Security is all about layers. ShellGuard aims to provide an extra generic layer of security by guarding the execution of a shell process. Research shows that OS X malware is strongly dependent on a shell process to harm the system. ShellGuard prevents the execution of shells by unknown processes.
ShellGuard is written in Swift 😄 and C 😈.
ShellGuard consists of a kernel extension and a userspace client that communicate through a PF_SYSTEM
socket. The kext uses OS X's TrustedBSD framework to hook the execution system calls and notified of process executions. Based on the policies defined in the SG_config.json
file, the ShellGuard allows or denies the execution of the shell.
The ShellGuard daemon/client that remains in userspace and runs in privileged mode, which is why I have chosen to write it in Swift, a memory safe language. The daemon parses the ShellGuard policy file (JSON) and passes these rules to the kernel extension.
ShellGuard consits of 2 parts: shellguard.kext, ShellGuardDaemon.app.
ShellGuard modes:
COMPLAIN
: Applies policies, but does not enforce them. The daemon notifies the user when a policy is overriden and logs the action. In this mode, ShellGuard is not protective.ENFORCE
: Applies policies, and enforces them. The daemon notifies the user when a policy is enforced and logs the action. In this mode, ShellGuard is protective and blocks malware.
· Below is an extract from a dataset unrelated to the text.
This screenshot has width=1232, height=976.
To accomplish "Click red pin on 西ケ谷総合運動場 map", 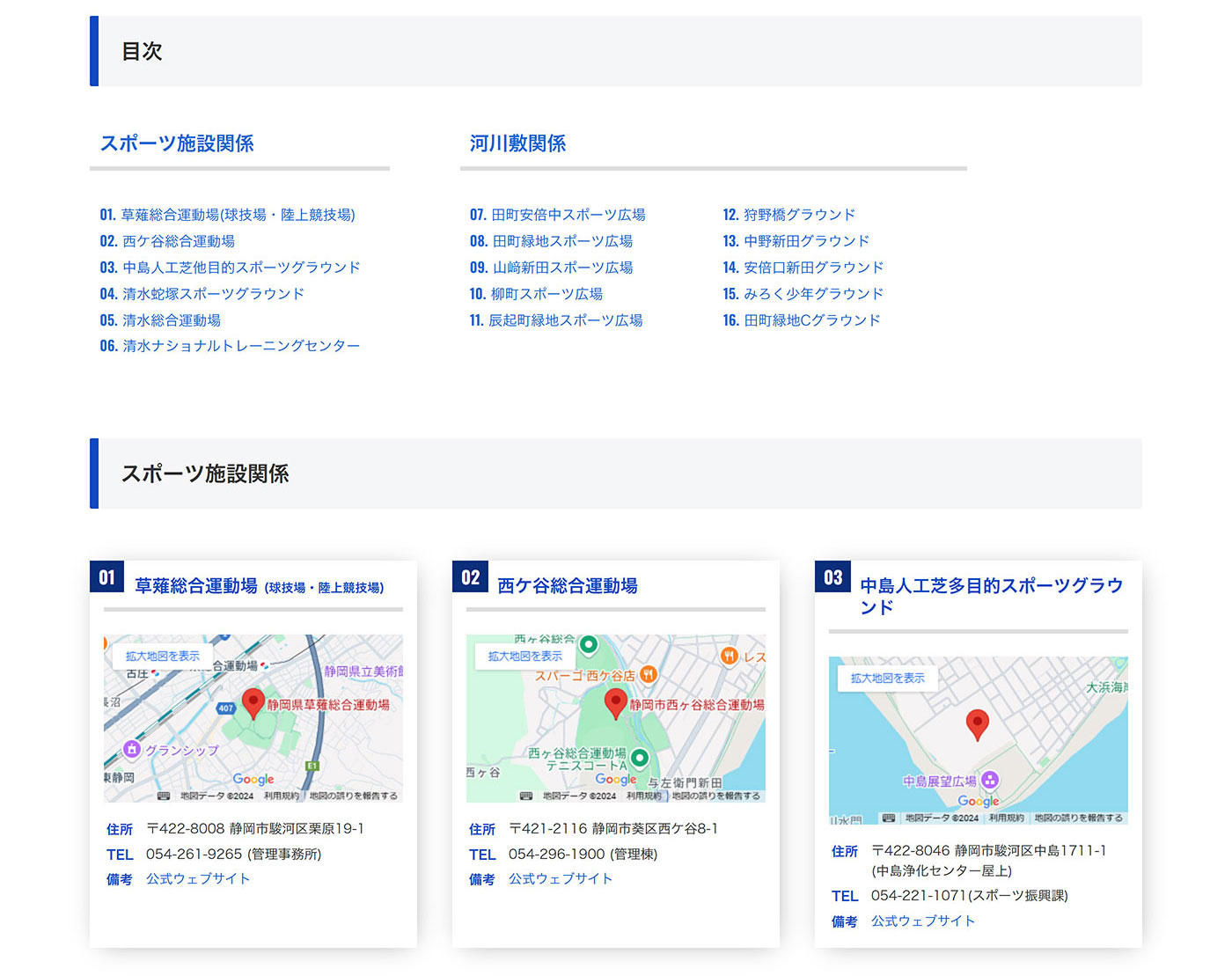I will pos(616,703).
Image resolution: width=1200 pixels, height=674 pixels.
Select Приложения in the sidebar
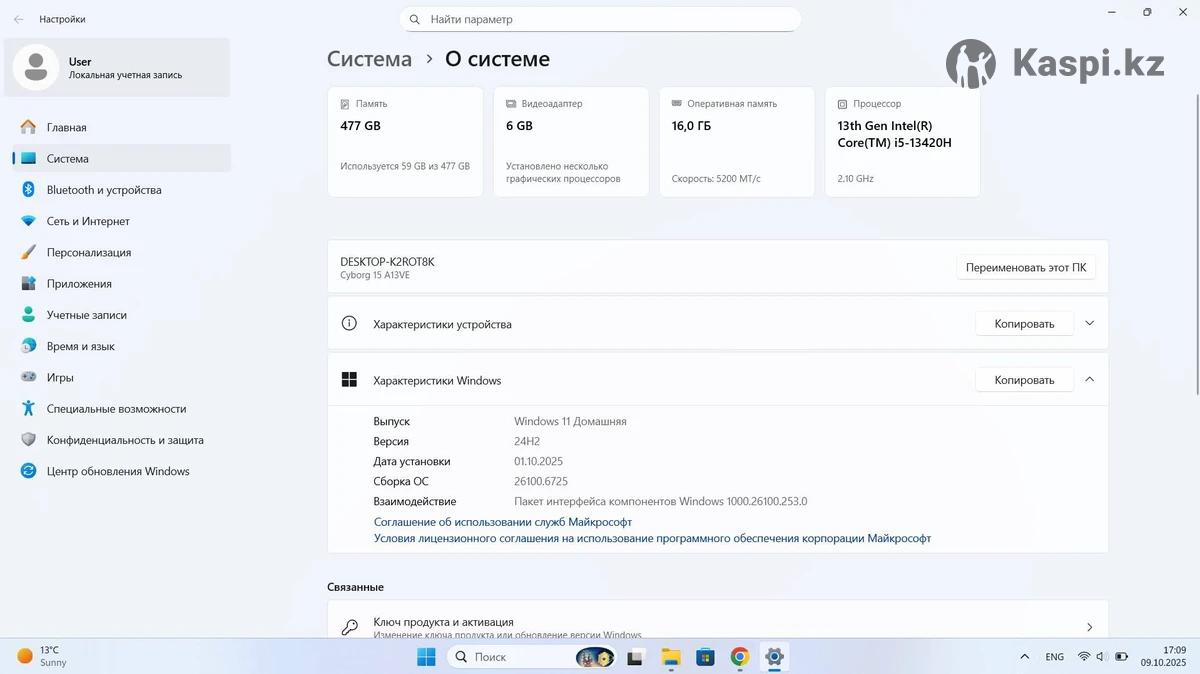tap(79, 284)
Because we have not been able yet to obtain a kext signing cert, by default OS X will not allow us to load the ShellGuard kext. We have to enable kext-dev-mode
for it to allow unsigned kext loading.
- Go to Terminal.app
- Type:
sudo nvram boot-args="debug=0x146 kext-dev-mode=1 keepsyms=1"
This enables kext-dev-mode
and also enables symbolic links to ensure that crash logs are somewhat useful.
Iff you are running OSX 10.11 (El Capitan), you will have to partly disable System Integerty Protection (SIP):
- Restart your Mac
- Press
CMD + R
right after your Mac starts to boot up and shows the Apple logo - Your Mac will reboot into Recovery mode
- Go to Utilities in the top menu bar and go to Terminal
- Type:
csrutil enable --without-kext
- Type:
reboot
This will keep SIP intact, but only allow unsigned kext to be loaded. Note that, in order to load malicious kexts, the attacker has to be root, so your system is compromised anyway.
Currently the project holds a GPLv3 license. I may loosen this up in the future to an MIT license.